Dealing with first-class functions in Scala is awkward (getting and returning
functions requires juggling with generics, currying is half-baked), and if you
are ready to make that compromise it can be argued that Java doesn't need
first-class functions as long as it has anonymous inner classes.

    
    
         in statically typed functional languages, 
         type inference
    

Scala doesn't have the Hindley-Milner type inference that ML/Haskell have.

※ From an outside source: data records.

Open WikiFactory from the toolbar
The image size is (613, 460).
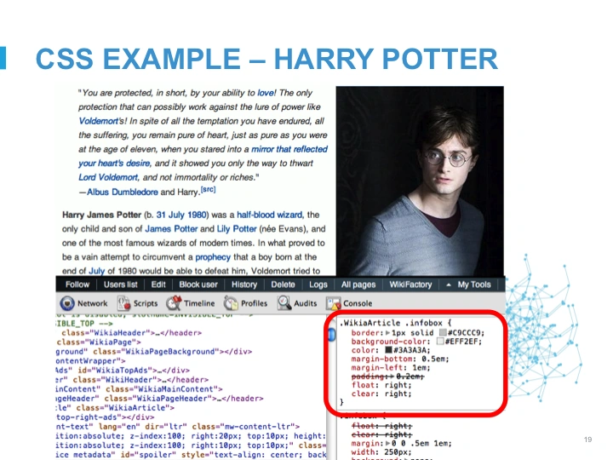(x=410, y=285)
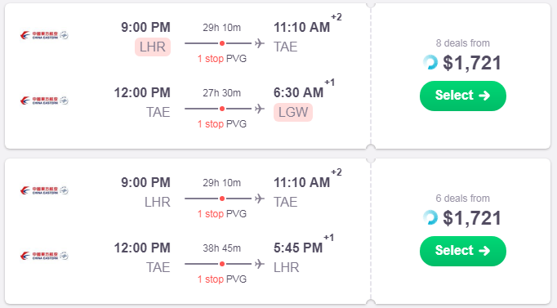
Task: Open the '8 deals from' text
Action: [463, 43]
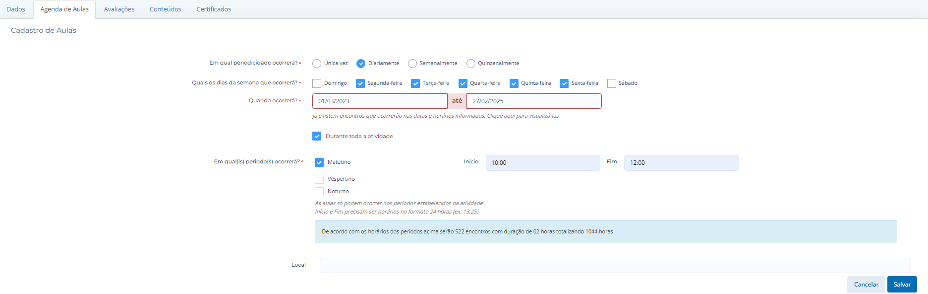Check the Noturno period box

[319, 192]
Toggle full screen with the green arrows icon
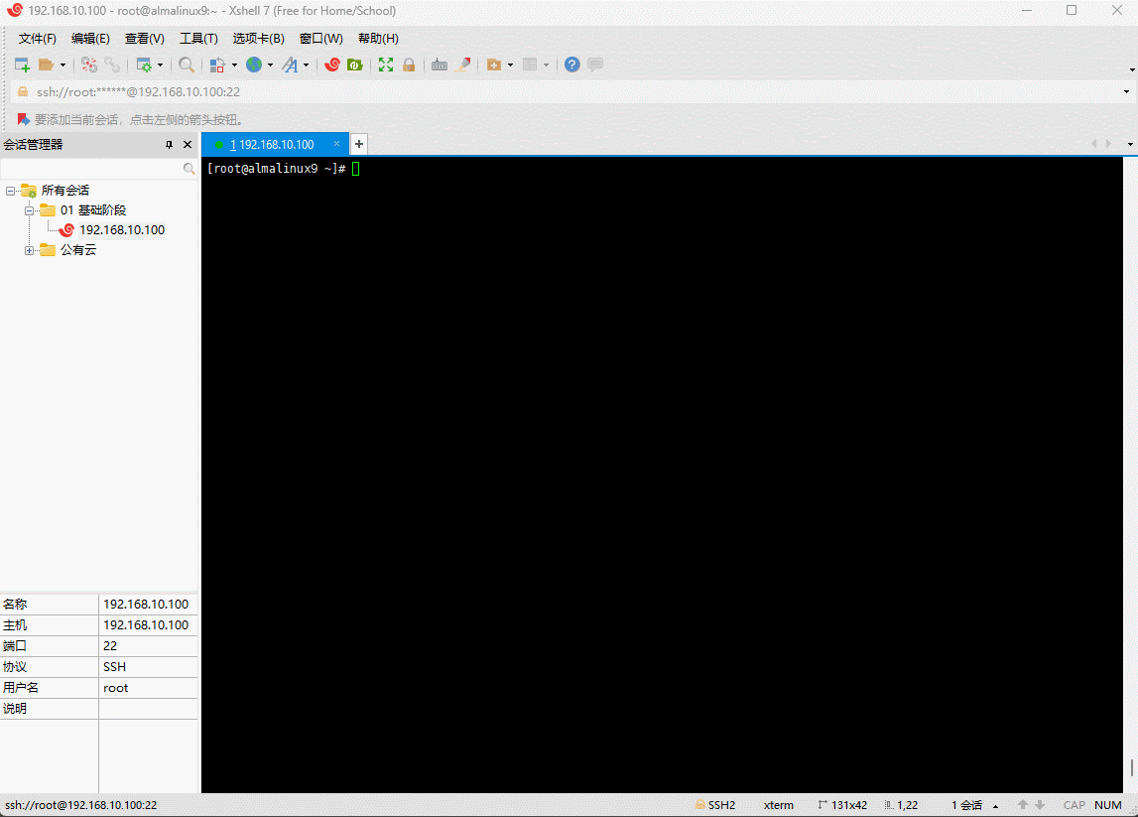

It
only does local type-inference, saving you from some boilerplate, but other
than that it doesn't and cannot have type-inference where it is truly needed -
in the declaration of functions / generic types.

    
    
        The entire Haskell standard library could be 
        rewritten, more or less, in Scala
    

Haskell relies a lot on type-classes for its polymorphism, which aren't really
possible in Scala, and if you are going to work around that, well, the entire
Haskell library could be rewritten in Java too with those workarounds, only
with more boiler-plate.

The question is, does Scala provide enough value to bother with its
deficiencies (the type system is more complex and awkward, the generated code
more inefficient especially for Android, which doesn't have the luxury of the
Java SE GC).

Well, it does, but for Android at least, a version of Java that had local type
inference and a lighter syntax for instantiating anonymous classes -- would
have been so much better. And personally I'm not ready to commit to C++
version 2.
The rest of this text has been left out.